«Pourquoi un penseur que tout classe à gauche est-il considéré comme de droite ?»: voilà la question de fond que posent Emmanuel et Mathias Roux dans leur livre “Michéa l’inactuel, une critique de la civilisation libérale”. Une question essentielle car Jean-Claude Michéa, agrégé de philosophie, est l’un des rares théoriciens contemporains à être déjà culte de son vivant.
«La gauche intellectuelle lui fait payer le fait d’être lu, mentionné et revendiqué par une certaine droite» écrivent les auteurs. Par le fait qu’il soit goûté aussi bien dans les rangs de la gauche conservatrice que de la droite illibérale, Michéa est aussi un magnifique révélateur des sectarismes contemporains.
On ne le voit jamais sur les plateaux télé, et, depuis sa retraite des Landes, il n’accorde que de rares entretiens à la presse écrite. Pourtant, l’auteur de “L’Empire du moindre mal” a servi de guide à toute une génération lassé par les incohérences de chaque camp politique et déçus par les fausses promesses de l’ «alternance unique». […
[…]«Quand donc la tyrannie du politiquement correct en vient à se retourner contre la tyrannie du plaisir, on assiste au spectacle étrange de mai 68 portant plainte contre mai 68, du parti des conséquences mobilisant ses ligues de vertu pour exiger l’interdiction de ses propres prémisses». Un aphorisme qui pourrait définir à merveille les ambiguïtés du mouvement «me too».
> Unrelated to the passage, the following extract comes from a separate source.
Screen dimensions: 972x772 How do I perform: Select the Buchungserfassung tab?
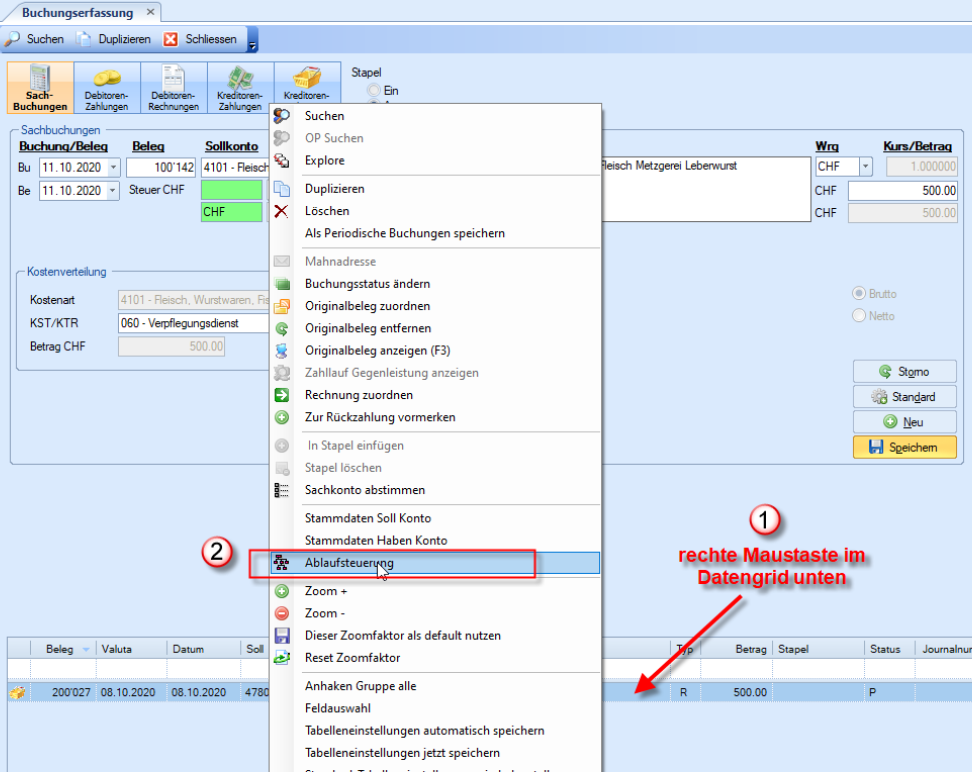click(75, 12)
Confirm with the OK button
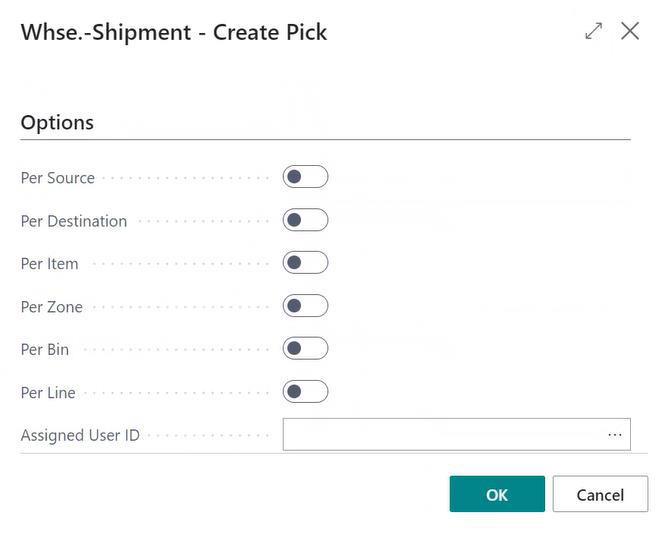Screen dimensions: 656x533 (497, 494)
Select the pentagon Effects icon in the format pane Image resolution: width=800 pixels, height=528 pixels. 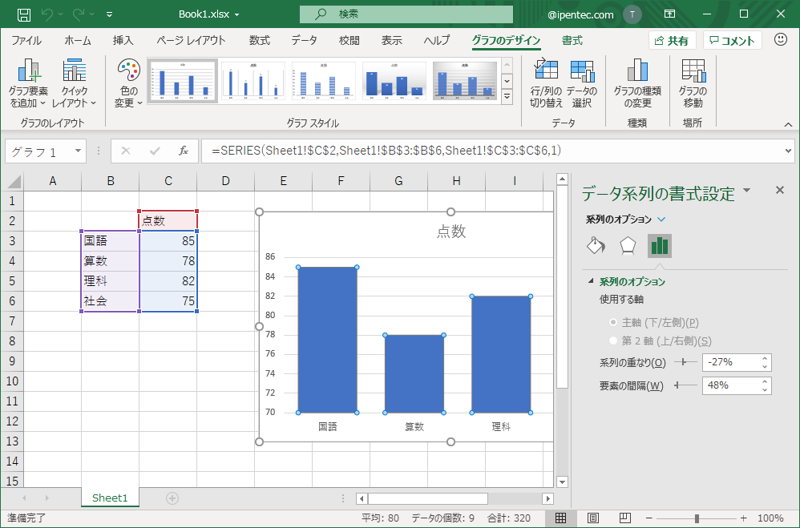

Depuis les années 2000 (et la publication du Rappel à l’ordre de Daniel Lindenberg) , la gauche se livre à une épuration systématique dans ses rangs de toute pensée jugée conservatrice.
Quiconque n’adhère pas sans fard à l’idéologie progressiste se voit retirer l’onction divine et ne mérite plus d’appartenir à la tribu.